Stressing metallic material controls superconductivity

No strain, no gain – that’s the credo for Cornell researchers who have helped find a way to control superconductivity in a metallic material by stressing and deforming it.

The researchers, led by Katja Nowack, assistant professor of physics in the College of Arts and Sciences, collaborated with a team led by Philip Moll from the Institute of Material Science and Engineering at École Polytechnique Fédéral de Lausanne in Switzerland. Their paper, “Spatial Control of Heavy-Fermion Superconductivity in CeIrIn5,” published Oct. 11 in Science.

The project began as a puzzle. Moll’s team had been measuring superconductivity in microstructure devices made from cerium iridium indium-5 (CeIrIn5), a heavy fermion metal. The team was perplexed to find that the device’s critical temperature – the point at which electrical resistance vanishes and superconductivity occurs, also known as the transition temperature – changed when the devices were measured in different configurations. Typically, the critical temperature should be the same throughout the structure.

Moll’s frequent collaborator, Brad Ramshaw, Cornell assistant professor of physics and a co-author of the paper, told Nowack about the results, and Nowack decided to investigate the issue. Her lab had constructed a scanning probe microscope for highly sensitive magnetic imaging that operates at temperatures as low as 10 millikelvin (approximately minus 459 degrees Fahrenheit) and is ideally suited for imaging the structures Moll was studying. The probes are superconducting quantum interference devices, or SQUIDs.

When Nowack and her team imaged the small structures, they realized that deformations in the material were enabling the superconductivity to form in a spatially patterned way.

“The pattern we observed looked like something was pulling on the four corners of the square-shaped sample,” Nowack said.

To fabricate the devices, Moll’s team had glued CeIrIn5 crystal structures to a layer of sapphire and patterned them with a focus ion beam, which functions like a miniature sandblaster. Like most metals, CeIrIn5 contracts when cooled. But sapphire, an insulator, hardly shrinks at all. When the two materials were cooled together, the CeIrIn5was deformed by the mechanical tension between the two layers.
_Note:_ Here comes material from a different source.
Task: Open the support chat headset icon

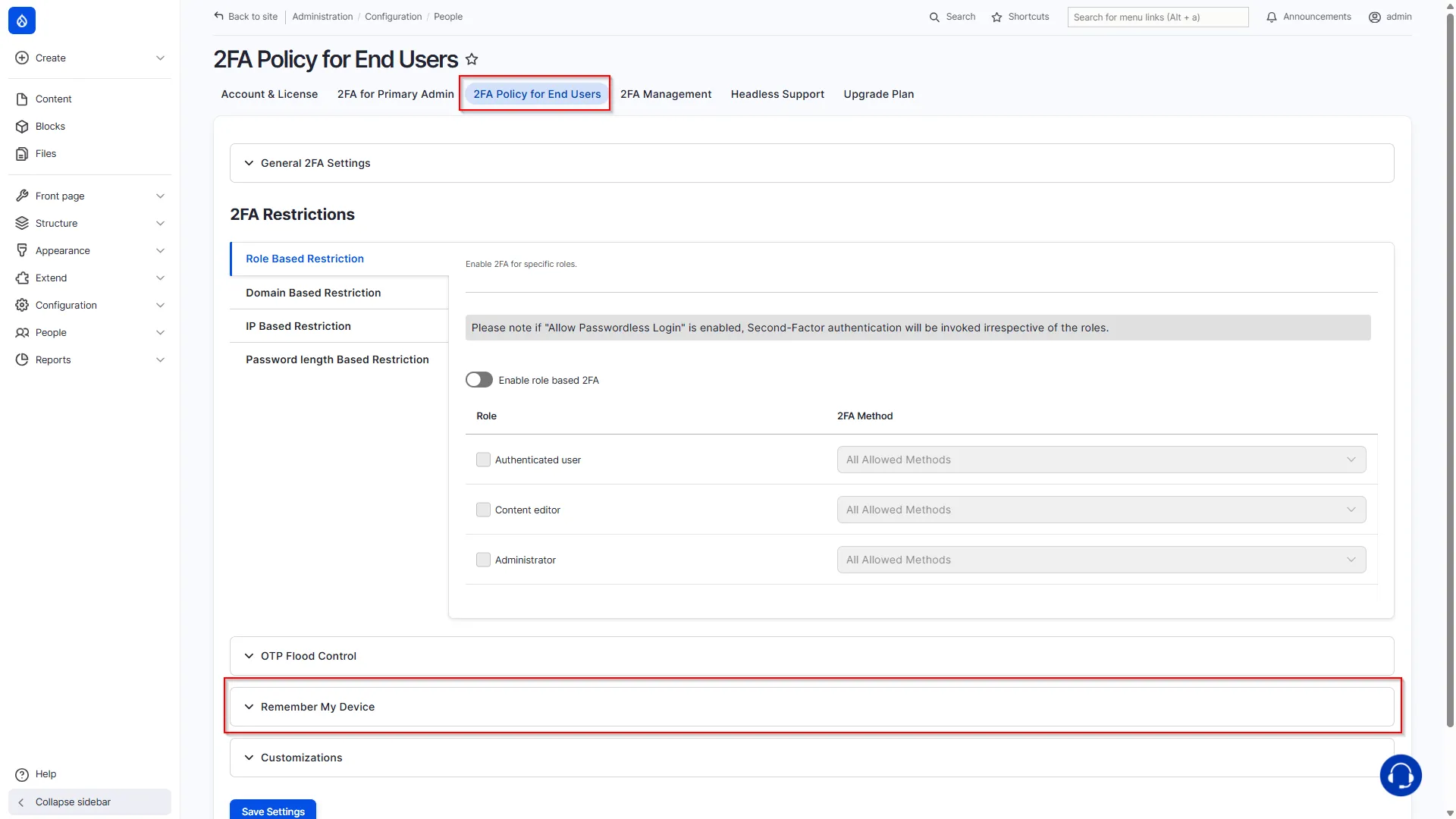Action: 1400,775
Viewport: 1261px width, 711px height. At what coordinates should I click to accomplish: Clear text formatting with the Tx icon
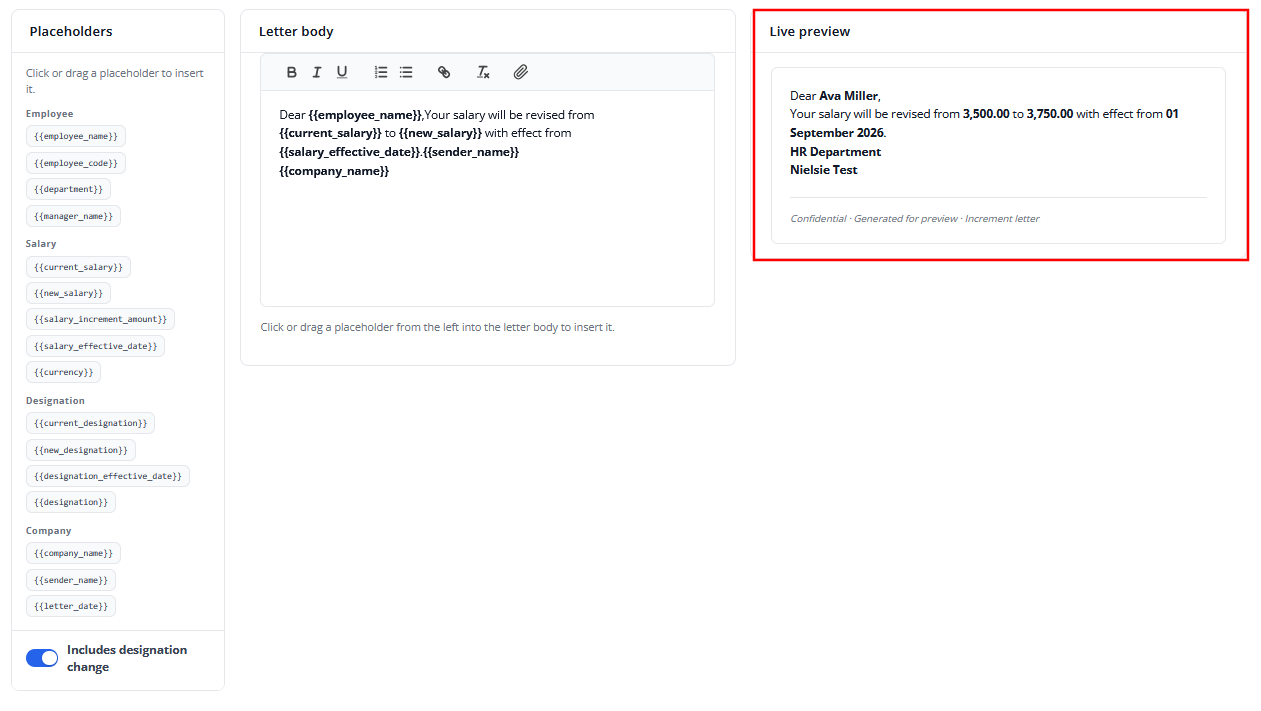[483, 72]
“The critical temperature in CeIrIn5 responds to strain,” Nowack said. “So pulling on the crystal in one direction will make that temperature go a little higher, and then pulling on the crystal in another direction will make it go lower.”

These strains can shift the superconducting transition temperature by nearly a factor of four, from approximately 200 to 800 millikelvin.
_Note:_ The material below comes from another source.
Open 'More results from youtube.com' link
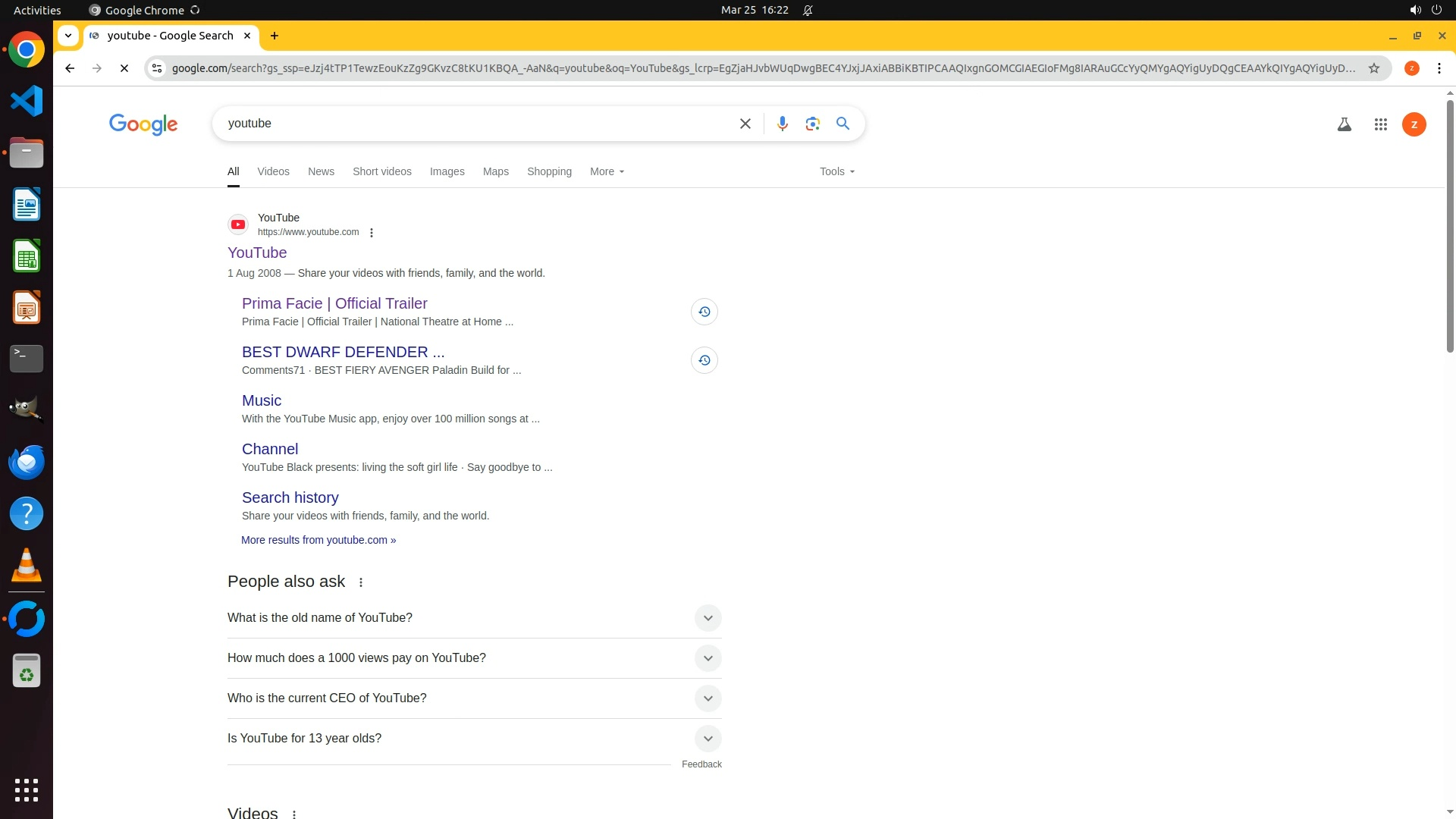 pos(318,540)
“The structures have trenches and features cut into them with high spatial control,” Nowack said. “All those details in the geometry heavily influence how the deformation looks at the end. This is really exciting because by modifying the geometry, we can spatially control the superconductivity in these little structures accordingly.”

Using this method allows the researchers to modulate superconductivity without relying on chemical augmentation, known as doping, which can compromise how clean the crystal is and its electronic properties.

“Now that we understand how to use microstructuring to tune the electronic properties of CeIrIn5, we can extend our approach to other materials, or we can design more sophisticated structures and fine-tune our control over the superconducting transition in heavy fermion compounds,” said doctoral student Matt Ferguson, who performed the imaging and served as co-lead author along with Maja Bachmann from the Max Planck Institute in Germany and the University of St. Andrews, Scotland.

“In addition, we want to see if we can do something similar to other types of electronic order, such as magnetism,” Nowack said.

One of the most immediate applications, according to Nowack, is the creation of so-called Josephson junction devices, which are essentially “superconductor sandwiches” – thin insulators or metals tucked between two superconductors that can enable nonlinear electrical behavior. Josephson junctions are the building blocks of superconducting logic and quantum circuits, which may provide a big boost for high-speed electronics and computing in the future.

A Josephson junction based on this work would be made within the same clean piece of crystal, with the thin metallic section created through focused strain.

“Sometimes stressing can produce amazing results,” Nowack said.

Co-authors include doctoral students David Low, Sayak Ghosh and Florian Theuss, and researchers at the Max Planck Institute for Chemical Physics of Solids; University of St. Andrews; Los Alamos National Laboratory, New Mexico; and Technical University Dresden, Germany.

The Cornell research was primarily supported by the U.S. Department of Energy, and the Cornell Center for Materials Research, with funding from the National Science Foundation’s Materials Research Science and Engineering Center.